Yeah, absolutely, absolutely. And, just because of the joint nature of the games, I think if we're able at the EVE Fanfest to have EVE and Dust players on the same team fighting against another team, that's the holy grail, isn't it? Guys on PC flying spaceships, supporting guys on Playstation 3 running around shooting their guns, and they're doing a head-to-head right in front us - I want to see that.

You guys have been fantastic at giving things back to the fans, both in tournaments and things that we mentioned, going up into space, filling that blur between reality and fantasy - it's just amazing what you guys do

Yeah, it's very much part of our philosophy which is I don't really look at EVE as our game anymore, it's very much something that we created and we hand it over to our players and they create the content, they create the stories that are people in there having fun. It gets us into trouble sometimes, y'know sometimes people get very upset with things other players do to them, and they leave our game - that's a real shame, but I think it's important that we stay relatively hands off, that we enforce the terms of service, end user license agreement, and those things.
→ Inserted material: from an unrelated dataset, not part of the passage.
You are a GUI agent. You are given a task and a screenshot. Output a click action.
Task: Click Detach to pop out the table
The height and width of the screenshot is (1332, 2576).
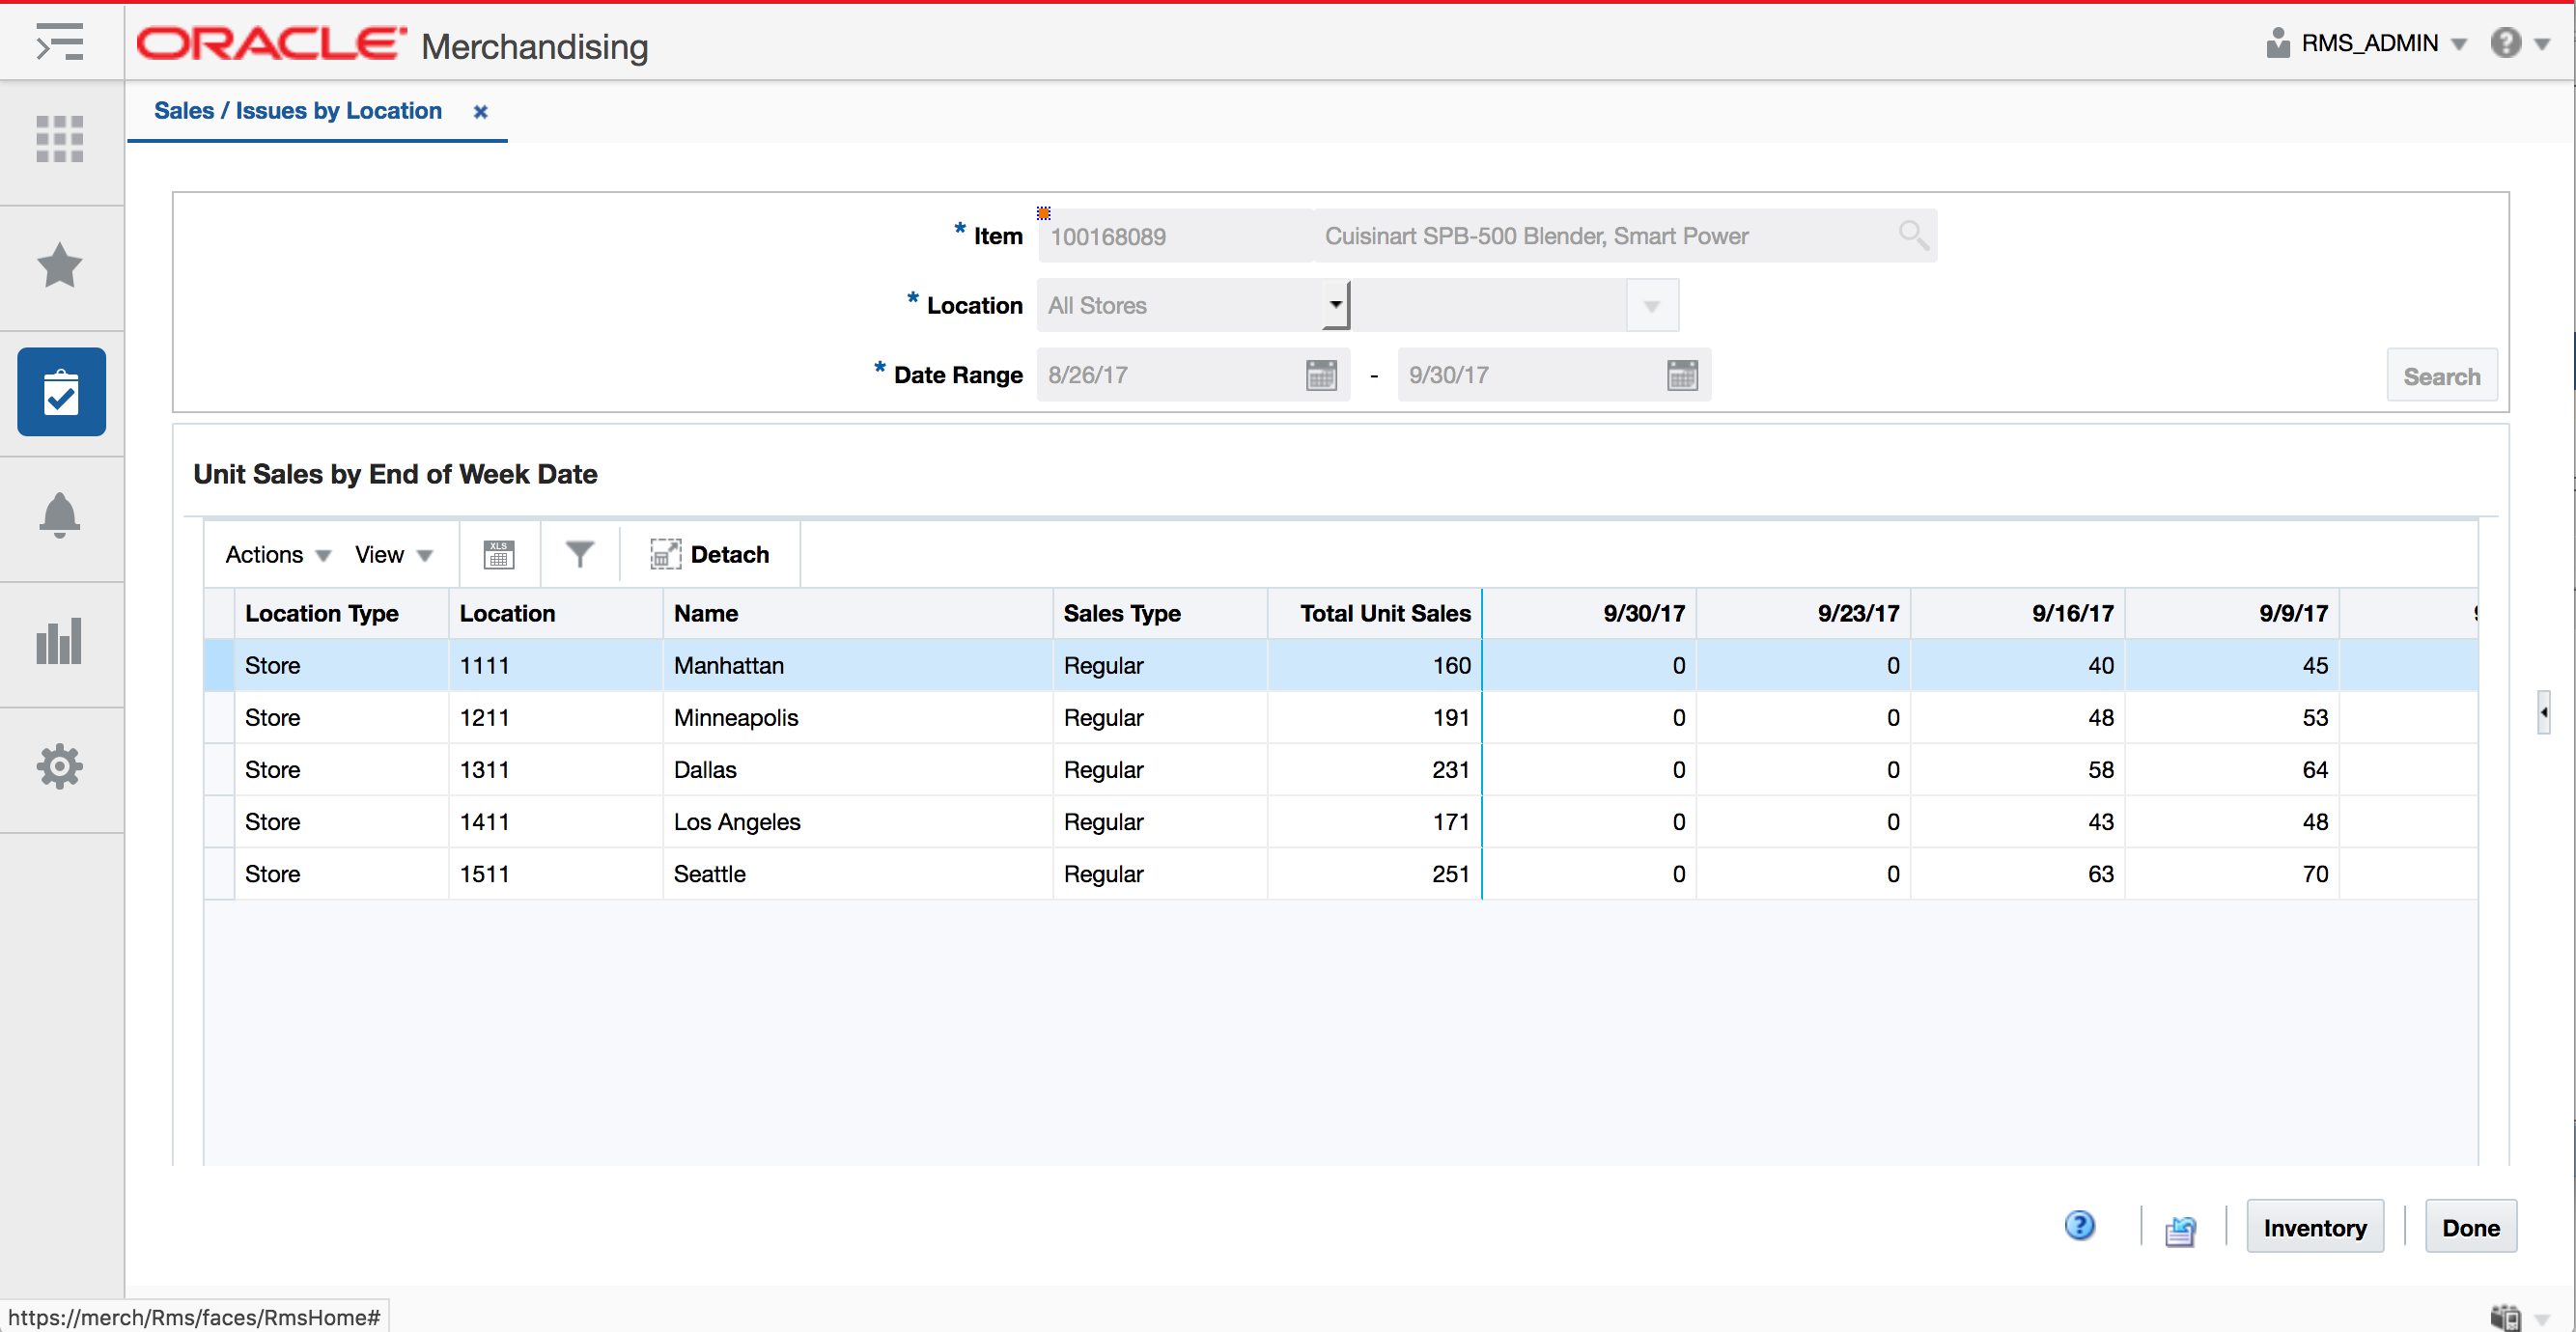(x=710, y=553)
We prevent bad things, genuinely bad things from happening - we have no problems with people helping each other, scaring each other, all within the sandbox, within the set of rules we have. I think the fact that we have that and that relationship with our players, where we've turned it over to them means that we have a very close relationship with them. We've got the Council of Stellar Management, elected EVE player representatives who come and talk to us in Reykjavik three times a year - tell us what they think, tell us what their constituents, our players are thinking. We had a player gathering last night in Boston where all the EVE players came together, and we had a few beers and talked about spaceships for hours. I think that closeness with our community is really at the heart of what CCP is all about, I'm glad we have that kind of relationship.